Cranberry presents an interesting case in that the GSE/peanut skin adulteration mode presents a chromatographic signature that closely mimics the real thing.“They are similar structured chemicals and if you look at it in HPLC there is a bunch of noise, a bunch of peaks all clustering around the same area in the chromatograph,” Blumenthal told NutraIngredients-USA.
It’s difficult to assess how extensive the cranberry adulteration situation is because you’d have to have fairly broad testing of commercial products and I don’t think that anybody has done that,” he said.
Better analytical technique
The difficulty in determining cases of cranberry adulteration has made this an issue which up to now has flown mostly under the radar, asserts Stephen Lukawski, marketing director for Canadian organic cranberry and blueberry ingredient supplier Fruit d’Or.

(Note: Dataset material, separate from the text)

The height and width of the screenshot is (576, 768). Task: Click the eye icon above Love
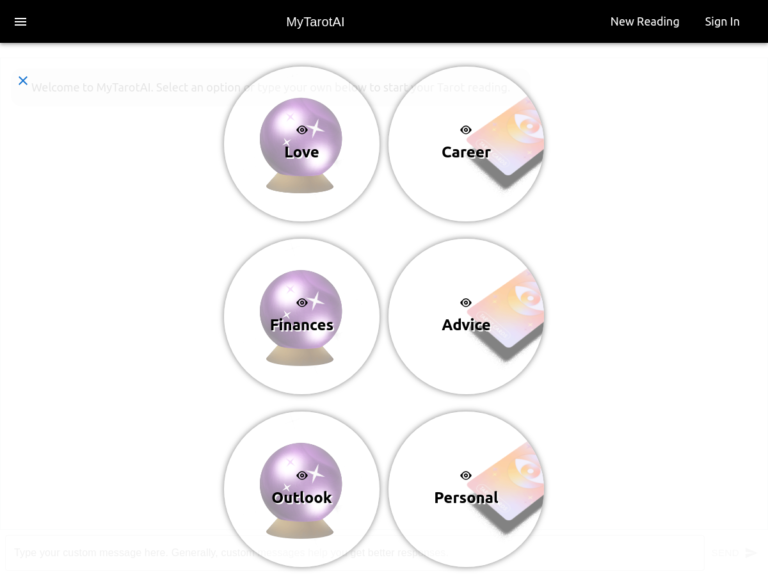click(302, 130)
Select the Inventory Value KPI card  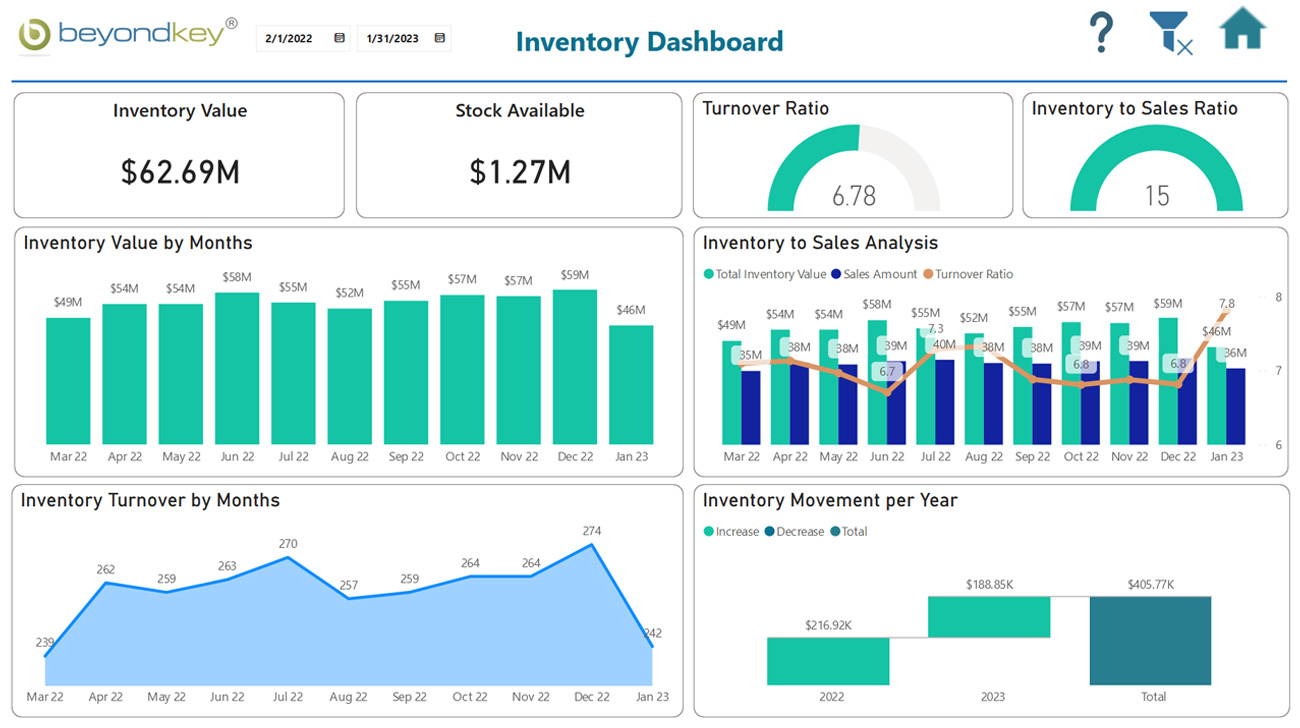pyautogui.click(x=179, y=155)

“I’m not surprised that there is some ignorance on the issue. We see adulteration in cranberry and other botanicals. There is a strong need for more testing of botanicals,” he said.
In concert with researcher Christian Krueger of the University of Wisconsin, Fruit d’Or has been pushing the use of the MALDI-TOF (Matrix Assisted Laser Desorption/Ionization– Time of Flight) flavor of mass spectrometry to better characterize ingredients standardized to proanthocyanidins. According to a paper co-authored by Krueger, the technique can distinguish between the various bonds in the PACs (dubbed A-type and B-type) to give a better fingerprint of these materials and help to determine when GSE is present.
Furthering the conversation
The planning of the upcoming session has been overtaking by events, and much of the discussion will of necessity be given over to talking about how NYAG Eric Schneiderman’s actions have changed the landscape, Blumenthal said. As far as Lukawski is concerned, the open discussion of poor quality and the need for greater transparency is overdue. In his view, the deal that GNC, one of the original retailers named in Schneiderman’s investigation, while widely panned among informed observers for setting a bad precedent, will ultimately redound to the good of the industry.
“If GNC starts doing good, you can disagree with what they are doing, but it’s better than where we were yesterday. I think what GNC has done they have done to protect the consumer,” Lukawski said.
“I don’t think there is the trust out there with the consumer to keep the industry growing. I think that all ingredient suppliers need to be held accountable as to what they are selling to manufactures and the formulators and researchers need to know how to ask the right questions. My interest is having an industry that’s vibrant with credibility and trust,” he said.
“Adulteration & Your Role in Delivering Value to Consumers: Quality, Safety & Efficacy,” will be held on Wednesday, April 8, from 9:00 to 10:30 am. This important topic will be led by Mark Blumenthal, founder & executive director, American Botanical Council; Dan Dwyer, managing partner, Kleinfeld, Kaplan and Becker, LLP; and Steve Mister, President & CEO, Council for Responsible Nutrition. The session is sponsored by Fruit d’Or.